The dudes at the Beauty Brains tweeted a link to an article in the Huffington Post in which the American cosmetic industry was accused of acting in an untrustworthy manner over the issue of reforms to the cosmetic industry.  What is going on?

It has to be said that lobbying by special interest groups has a much higher profile in the states than it does in Europe, although it certainly is a pretty well developed industry this side of the Atlantic, even if it is a bit more discrete.  In the US Washington is a permanent home to pressure groups of various types and they are staffed by people who quite simply and openly make a living from these kinds of shenanigans.  And they often work.  My favourite example was how the dairy industry managed, for a time, to oblige manufacturers of margarine to include the  yellow colouring separately from the margarine itself so that the synthetic product which is white would not be mistaken for the real thing.

So well funded groups like the Personal Care Products Council which pushes for the industry interest and the Campaign for Safe Cosmetics have to be taken seriously for the influence they can wield.  (The name Campaign for Safe Cosmetics is a bit of a misnomer, but the Campaign to Misinform the Public about Non Existent Risks of Cosmetics would probably not attract many donations.)  These kinds of organisation certainly can’t be trusted as sources of objective information so I can sympathise if the FDA genuinely are getting fed up with being the target of their blandishments.

But legislation is made by humans.  Even if we could somehow find a way of stopping people with a vested interest trying to influence the outcome of the government’s deliberations, the results would still be imperfect.  How do the regimes on either side of the Atlantic actually compare?

Well for a start both of them do the most important thing of making sure that cosmetic products are safe.  They are also pretty consistent with each other.  There are a few details of the regulations that can have an impact, but almost all of the time a cosmetic product that is acceptable in one market will  be okay in the other.  There is no need for Europeans to take their products with them on prolonged trips to the States.  Indeed there is no reason for American consumers to buy European products rather than US ones – which would be the logical thing to do if you listened to the US based scare mongers.

But there are differences that do matter between the two markets.  The European regulations, especially now that they have been revised to be a lot more prescriptive, are a significant burden on small companies.  If you want to start a new cosmetic company you would be much better off in the US.  Americans are famously litigious, so you had better make sure your product is safe and effective if you want to avoid a law suit from a disgruntled customer but meeting the FDA’s regulations is a lot more straight forward.

(I except California here, where Proposition 65 makes the manufacture and sale of cosmetics if anything even more difficult than in Europe.)
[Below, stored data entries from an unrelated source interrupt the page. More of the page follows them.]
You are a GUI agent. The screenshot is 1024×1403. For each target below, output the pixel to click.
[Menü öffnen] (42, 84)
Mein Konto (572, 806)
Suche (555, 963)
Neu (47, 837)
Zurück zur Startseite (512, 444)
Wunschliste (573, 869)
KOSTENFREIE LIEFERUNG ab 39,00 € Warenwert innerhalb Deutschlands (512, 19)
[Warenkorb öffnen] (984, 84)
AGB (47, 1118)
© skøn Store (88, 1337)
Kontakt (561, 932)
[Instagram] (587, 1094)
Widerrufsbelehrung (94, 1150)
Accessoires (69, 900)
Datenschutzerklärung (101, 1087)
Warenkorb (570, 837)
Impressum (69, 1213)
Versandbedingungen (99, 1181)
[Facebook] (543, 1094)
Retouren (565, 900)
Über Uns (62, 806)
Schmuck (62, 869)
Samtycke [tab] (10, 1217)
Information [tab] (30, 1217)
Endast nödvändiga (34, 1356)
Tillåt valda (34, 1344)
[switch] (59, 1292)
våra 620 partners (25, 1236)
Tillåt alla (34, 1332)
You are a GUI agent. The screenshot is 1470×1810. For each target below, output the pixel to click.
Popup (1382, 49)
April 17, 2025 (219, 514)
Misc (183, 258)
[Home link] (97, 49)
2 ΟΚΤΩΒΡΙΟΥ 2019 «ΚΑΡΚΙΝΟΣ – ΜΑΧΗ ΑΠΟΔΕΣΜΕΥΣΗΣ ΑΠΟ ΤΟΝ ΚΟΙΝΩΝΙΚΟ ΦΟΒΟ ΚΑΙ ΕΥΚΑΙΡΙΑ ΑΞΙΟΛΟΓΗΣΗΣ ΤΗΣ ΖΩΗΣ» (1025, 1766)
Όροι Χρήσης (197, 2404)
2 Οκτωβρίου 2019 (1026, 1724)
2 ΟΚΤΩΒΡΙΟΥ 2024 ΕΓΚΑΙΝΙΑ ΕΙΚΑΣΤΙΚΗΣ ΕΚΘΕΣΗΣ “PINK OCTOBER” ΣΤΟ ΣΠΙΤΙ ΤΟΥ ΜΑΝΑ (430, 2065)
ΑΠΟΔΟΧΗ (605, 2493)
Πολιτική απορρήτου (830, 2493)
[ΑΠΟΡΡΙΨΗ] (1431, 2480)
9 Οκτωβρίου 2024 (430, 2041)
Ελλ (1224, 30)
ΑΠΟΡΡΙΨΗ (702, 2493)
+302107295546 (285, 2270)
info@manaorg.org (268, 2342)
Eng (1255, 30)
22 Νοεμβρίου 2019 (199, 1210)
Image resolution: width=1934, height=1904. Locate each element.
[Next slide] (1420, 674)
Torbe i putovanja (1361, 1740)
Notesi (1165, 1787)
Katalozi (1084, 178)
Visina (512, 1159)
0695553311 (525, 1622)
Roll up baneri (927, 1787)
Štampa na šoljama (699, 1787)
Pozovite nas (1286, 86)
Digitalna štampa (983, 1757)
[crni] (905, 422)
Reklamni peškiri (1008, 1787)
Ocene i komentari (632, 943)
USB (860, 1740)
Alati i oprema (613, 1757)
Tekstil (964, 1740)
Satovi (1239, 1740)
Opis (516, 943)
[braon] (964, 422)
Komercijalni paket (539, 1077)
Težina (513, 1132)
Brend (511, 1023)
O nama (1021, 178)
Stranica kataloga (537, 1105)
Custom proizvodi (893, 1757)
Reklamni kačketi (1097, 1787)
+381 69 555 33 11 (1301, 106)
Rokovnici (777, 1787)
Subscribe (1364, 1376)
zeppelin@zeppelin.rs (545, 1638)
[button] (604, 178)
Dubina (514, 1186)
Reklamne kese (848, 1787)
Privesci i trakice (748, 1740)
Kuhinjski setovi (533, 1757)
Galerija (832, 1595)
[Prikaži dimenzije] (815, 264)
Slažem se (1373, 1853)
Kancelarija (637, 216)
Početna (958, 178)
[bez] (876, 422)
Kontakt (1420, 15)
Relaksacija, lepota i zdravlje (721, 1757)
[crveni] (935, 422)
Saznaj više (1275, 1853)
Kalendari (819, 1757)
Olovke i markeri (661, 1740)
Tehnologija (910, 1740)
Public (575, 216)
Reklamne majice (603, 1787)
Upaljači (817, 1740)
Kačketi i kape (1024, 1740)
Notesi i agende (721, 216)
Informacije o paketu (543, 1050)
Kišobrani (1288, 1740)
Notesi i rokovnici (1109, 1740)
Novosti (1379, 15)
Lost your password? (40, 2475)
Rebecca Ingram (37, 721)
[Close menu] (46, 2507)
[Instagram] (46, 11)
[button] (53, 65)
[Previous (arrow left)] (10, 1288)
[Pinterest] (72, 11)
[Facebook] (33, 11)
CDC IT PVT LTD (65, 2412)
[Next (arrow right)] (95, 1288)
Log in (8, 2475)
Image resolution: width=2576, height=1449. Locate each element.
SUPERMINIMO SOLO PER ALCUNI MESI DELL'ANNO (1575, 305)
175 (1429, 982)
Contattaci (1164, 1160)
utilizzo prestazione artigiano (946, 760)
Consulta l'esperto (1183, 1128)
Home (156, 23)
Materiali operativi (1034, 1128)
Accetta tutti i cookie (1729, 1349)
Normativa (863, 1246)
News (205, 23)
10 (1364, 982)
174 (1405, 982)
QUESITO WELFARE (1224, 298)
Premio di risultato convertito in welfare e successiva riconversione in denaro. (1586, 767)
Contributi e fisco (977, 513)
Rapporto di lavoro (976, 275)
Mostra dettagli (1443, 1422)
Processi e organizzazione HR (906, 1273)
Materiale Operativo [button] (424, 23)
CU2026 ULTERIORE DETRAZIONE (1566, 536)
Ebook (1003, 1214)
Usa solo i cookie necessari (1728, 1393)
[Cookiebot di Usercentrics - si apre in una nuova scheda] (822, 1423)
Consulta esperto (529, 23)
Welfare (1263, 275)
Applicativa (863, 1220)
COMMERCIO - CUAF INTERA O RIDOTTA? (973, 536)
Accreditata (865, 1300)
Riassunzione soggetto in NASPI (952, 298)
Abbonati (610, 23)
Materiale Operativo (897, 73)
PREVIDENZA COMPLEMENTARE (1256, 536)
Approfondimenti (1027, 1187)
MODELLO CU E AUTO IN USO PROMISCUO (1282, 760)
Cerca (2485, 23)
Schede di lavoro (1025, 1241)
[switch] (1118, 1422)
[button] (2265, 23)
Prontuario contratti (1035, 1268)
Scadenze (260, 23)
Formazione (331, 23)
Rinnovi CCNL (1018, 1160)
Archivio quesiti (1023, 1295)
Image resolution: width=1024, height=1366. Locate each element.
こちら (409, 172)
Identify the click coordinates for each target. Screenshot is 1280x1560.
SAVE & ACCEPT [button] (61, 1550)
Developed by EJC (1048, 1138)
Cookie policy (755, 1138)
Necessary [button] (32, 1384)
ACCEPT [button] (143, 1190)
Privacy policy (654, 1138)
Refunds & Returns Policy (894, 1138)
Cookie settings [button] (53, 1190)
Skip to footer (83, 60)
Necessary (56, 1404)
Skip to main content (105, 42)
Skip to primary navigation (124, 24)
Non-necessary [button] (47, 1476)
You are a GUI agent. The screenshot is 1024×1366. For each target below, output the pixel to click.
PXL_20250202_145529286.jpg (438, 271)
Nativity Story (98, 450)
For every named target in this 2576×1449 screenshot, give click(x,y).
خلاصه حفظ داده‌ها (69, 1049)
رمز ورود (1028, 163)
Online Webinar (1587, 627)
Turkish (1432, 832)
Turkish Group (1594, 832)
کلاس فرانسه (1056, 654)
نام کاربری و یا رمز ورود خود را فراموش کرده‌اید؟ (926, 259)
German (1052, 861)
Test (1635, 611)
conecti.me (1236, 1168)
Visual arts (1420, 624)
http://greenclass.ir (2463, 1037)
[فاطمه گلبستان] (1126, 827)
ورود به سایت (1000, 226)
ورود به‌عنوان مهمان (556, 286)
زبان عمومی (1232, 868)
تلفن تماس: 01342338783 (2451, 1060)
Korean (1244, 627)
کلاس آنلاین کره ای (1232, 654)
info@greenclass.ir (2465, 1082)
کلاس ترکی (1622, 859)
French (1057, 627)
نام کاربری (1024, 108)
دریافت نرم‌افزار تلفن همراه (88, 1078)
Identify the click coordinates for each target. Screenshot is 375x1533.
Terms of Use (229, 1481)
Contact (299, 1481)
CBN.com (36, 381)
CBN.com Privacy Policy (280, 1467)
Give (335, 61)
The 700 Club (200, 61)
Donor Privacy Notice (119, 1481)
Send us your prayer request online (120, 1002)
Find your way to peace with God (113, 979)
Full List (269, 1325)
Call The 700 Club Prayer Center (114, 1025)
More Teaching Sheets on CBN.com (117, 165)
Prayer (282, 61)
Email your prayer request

In Europe you have to notify your products on a database, put together a file of supporting data and get somebody with a science degree to sign it off as safe.  None of these are insurmountable barriers of course, and they are all well meant requirements.  One of the less obvious ways that small companies are discriminated against is that to manufacture cosmetics following European requirements means you really need the support of your raw material suppliers.  Needless to say, this is not an issue for Proctor and Gamble.   It might be a lot more work for Wanda from Winchester or Svetlana from Sofia.  Anything that makes it harder for new entrants to challenge the existing players is in the long run a bad thing for consumers.  It is a shame that the regulations make no provision to be easier on small operators.

So if I had a choice I’d probably settle for something similar to the EU regulations but with some get outs for the small operators.   I have a feeling these are the last people the lobby groups in Washington care about.

6 thoughts on “Who Has The Best Cosmetic Legislation, Europe or America?”

  1. eastvillagesiren

    I agree with your choice re: EU regulations, but while I understand it’s harder for small companies to compete with the bigger companies regarding anything from regulation to sourcing raw materials, research, etc., I would like to see more oversight and standardization. Too many times I’ve looked at smaller, “natural” and “organic” companies who don’t use INCI names or even offer a broad-based preservative in their products. It makes me unsure if they are suitable and safe to use, and since they don’t seem to be complying with FDA regulations, I tend to move onto to a more transparent, usually larger, brand.

  2. yeah , i am also a bit kind of a shock to hear the cosmetic legislation. any ways i am also on the Perry’s side, IMHO USA has the better leg. then the EU.

  3. I agree with Perry and PSH if it were a straight choice between what exists in the US and Europe today. But there are plenty of wrinkles and details where the EU ones are better. For example I think it is a bit over the top to treat sunscreens and toothpastes as pharmaceuticals. And it is easier to find EU regulations as they are all codified in one place. And the labelling requirements in the US are harder work to comply with. So it there is room for improvement on both sides.